Una stele di probabile epoca paleocristiana, scolpita su roccia di tipo calcarenitica molto compatta, di colore giallo oro, con incrostazioni di vermetidi e conchiglie bivalve di uno, due centimetri, è stata recuperata nel mare antistante Torretta Granitola, frazione di Campobello di Mazara, dove campagne di indagini subacquee vengono sistematicamente portate avanti dal 2007 dalla Soprintendenza del Mare.


La scoperta è stata resa noto oggi, durante una conferenza stampa che il soprintendente del Mare Sebastiano Tusa ha tenuto all’Arsenale della Marina Regia di Palermo.

Non è stato escluso che la stele possa avere fatto parte di un contesto archeologico più ampio, quale ad esempio una piccola cappella oggi sommersa dal mare per subsidenza o per il sollevamento del livello marino.

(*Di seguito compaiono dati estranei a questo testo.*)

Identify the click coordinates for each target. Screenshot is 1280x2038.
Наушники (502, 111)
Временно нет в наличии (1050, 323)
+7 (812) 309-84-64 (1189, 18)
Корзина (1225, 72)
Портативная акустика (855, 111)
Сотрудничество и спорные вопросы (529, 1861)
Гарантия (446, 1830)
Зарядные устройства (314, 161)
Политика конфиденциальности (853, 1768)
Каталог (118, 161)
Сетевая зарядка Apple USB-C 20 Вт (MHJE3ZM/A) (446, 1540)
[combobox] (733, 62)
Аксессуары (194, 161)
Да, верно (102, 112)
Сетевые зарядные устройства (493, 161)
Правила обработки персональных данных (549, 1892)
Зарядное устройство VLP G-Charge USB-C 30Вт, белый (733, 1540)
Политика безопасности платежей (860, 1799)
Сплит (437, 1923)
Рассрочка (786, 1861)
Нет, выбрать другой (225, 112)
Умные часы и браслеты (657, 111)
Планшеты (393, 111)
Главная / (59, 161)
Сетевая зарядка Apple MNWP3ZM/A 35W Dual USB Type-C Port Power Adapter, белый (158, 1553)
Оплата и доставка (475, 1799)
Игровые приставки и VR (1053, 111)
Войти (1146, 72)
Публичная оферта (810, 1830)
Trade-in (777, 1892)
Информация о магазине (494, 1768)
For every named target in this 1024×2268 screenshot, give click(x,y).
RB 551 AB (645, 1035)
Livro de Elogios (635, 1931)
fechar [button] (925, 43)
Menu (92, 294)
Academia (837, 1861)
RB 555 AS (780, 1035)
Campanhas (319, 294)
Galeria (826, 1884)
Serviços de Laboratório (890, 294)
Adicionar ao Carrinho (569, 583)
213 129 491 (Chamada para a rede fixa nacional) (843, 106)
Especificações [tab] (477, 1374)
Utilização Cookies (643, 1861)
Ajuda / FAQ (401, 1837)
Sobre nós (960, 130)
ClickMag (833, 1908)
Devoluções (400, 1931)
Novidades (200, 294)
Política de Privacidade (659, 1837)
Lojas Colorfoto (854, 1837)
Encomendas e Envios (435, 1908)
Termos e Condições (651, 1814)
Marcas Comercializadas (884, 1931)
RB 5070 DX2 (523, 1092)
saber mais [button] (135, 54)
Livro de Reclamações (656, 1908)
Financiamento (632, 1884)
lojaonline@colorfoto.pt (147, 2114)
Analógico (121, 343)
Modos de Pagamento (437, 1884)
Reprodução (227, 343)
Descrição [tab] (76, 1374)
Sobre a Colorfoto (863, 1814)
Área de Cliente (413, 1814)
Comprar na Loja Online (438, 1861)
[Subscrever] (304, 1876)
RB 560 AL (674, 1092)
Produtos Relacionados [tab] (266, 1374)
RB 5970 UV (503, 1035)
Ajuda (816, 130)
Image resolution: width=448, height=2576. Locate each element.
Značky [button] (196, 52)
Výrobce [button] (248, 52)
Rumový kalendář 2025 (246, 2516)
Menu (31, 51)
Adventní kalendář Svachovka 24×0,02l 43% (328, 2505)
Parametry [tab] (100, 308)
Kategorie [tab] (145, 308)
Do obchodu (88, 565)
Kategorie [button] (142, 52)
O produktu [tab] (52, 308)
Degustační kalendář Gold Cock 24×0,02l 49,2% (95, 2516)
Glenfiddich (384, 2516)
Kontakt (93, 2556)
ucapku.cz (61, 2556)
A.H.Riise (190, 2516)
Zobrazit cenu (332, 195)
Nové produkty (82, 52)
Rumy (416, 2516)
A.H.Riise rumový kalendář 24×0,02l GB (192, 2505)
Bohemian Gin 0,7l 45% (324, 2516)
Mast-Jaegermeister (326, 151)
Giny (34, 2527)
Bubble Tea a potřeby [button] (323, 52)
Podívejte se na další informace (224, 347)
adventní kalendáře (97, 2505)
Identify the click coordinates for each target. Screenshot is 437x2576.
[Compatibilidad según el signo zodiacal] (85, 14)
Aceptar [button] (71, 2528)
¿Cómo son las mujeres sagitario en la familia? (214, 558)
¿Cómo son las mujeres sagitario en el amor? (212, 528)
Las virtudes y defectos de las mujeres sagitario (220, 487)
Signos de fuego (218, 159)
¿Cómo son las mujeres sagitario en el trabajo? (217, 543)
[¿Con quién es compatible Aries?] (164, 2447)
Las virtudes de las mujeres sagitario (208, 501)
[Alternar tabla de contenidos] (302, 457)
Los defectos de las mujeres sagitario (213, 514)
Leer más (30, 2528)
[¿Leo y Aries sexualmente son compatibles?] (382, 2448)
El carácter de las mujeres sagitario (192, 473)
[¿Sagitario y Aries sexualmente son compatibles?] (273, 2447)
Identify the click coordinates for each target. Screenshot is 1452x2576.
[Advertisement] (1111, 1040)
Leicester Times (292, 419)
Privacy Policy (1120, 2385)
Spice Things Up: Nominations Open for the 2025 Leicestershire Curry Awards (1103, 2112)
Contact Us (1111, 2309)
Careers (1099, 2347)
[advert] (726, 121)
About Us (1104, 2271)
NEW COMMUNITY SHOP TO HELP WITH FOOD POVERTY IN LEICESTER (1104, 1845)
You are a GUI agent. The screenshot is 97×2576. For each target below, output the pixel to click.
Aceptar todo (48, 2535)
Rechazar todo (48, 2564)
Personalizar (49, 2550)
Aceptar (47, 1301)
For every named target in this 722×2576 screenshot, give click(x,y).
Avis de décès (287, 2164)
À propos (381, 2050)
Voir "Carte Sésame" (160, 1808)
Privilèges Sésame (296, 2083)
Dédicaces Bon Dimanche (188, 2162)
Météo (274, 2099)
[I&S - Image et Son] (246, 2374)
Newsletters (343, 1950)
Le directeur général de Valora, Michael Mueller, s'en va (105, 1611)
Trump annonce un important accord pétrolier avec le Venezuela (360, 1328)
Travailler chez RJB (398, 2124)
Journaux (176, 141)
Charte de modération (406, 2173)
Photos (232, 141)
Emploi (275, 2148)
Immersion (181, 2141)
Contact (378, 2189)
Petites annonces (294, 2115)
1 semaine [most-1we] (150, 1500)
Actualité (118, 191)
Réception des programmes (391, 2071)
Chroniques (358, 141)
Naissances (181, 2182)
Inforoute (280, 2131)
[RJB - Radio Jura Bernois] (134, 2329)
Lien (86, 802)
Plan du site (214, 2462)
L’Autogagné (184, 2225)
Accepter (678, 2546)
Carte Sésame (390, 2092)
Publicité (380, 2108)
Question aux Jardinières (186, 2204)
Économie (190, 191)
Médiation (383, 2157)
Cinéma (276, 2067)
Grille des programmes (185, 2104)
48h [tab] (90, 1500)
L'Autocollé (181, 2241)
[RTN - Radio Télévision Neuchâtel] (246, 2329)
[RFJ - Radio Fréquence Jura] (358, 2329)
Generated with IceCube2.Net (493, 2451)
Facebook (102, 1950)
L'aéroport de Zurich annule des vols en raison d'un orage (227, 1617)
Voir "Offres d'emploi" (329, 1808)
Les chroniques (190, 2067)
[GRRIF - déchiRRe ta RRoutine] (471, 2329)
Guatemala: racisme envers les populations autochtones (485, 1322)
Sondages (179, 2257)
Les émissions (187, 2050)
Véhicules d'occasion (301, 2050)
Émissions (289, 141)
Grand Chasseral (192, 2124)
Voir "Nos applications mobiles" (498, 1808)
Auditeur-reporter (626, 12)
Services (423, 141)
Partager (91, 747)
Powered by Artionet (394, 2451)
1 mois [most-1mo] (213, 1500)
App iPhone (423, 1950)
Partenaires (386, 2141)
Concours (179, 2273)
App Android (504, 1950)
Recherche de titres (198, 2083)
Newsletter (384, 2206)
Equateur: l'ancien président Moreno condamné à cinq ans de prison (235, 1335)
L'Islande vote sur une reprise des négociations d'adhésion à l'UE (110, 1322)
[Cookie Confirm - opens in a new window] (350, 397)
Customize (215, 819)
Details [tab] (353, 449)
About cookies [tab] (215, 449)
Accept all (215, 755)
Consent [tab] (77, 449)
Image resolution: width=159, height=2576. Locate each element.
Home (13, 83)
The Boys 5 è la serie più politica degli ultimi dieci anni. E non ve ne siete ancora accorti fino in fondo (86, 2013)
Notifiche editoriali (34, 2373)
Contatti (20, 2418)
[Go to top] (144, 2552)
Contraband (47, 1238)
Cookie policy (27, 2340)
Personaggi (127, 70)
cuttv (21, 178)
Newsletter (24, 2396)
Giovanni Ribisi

Nelle acque antistanti Capo Boeo, a Marsala, sempre nel Trapanese, invece, è stata recuperata una porzione di statua in marmo bianco a grana fine di provenienza quasi certamente lunense. Si tratta della parte alta di un busto femminile con un seno conservato e l’attaccatura del collo e delle braccia.

Potrebbe avere rappresentato Afrodite Pudica e risalirebbe al secondo secolo dopo Cristo. I reperti sono stati recuperati grazie alla segnalazione di due subacquei amatoriali. Nel primo caso di Gianpaolo Mirabile e nel secondo caso di Francesco Giardina.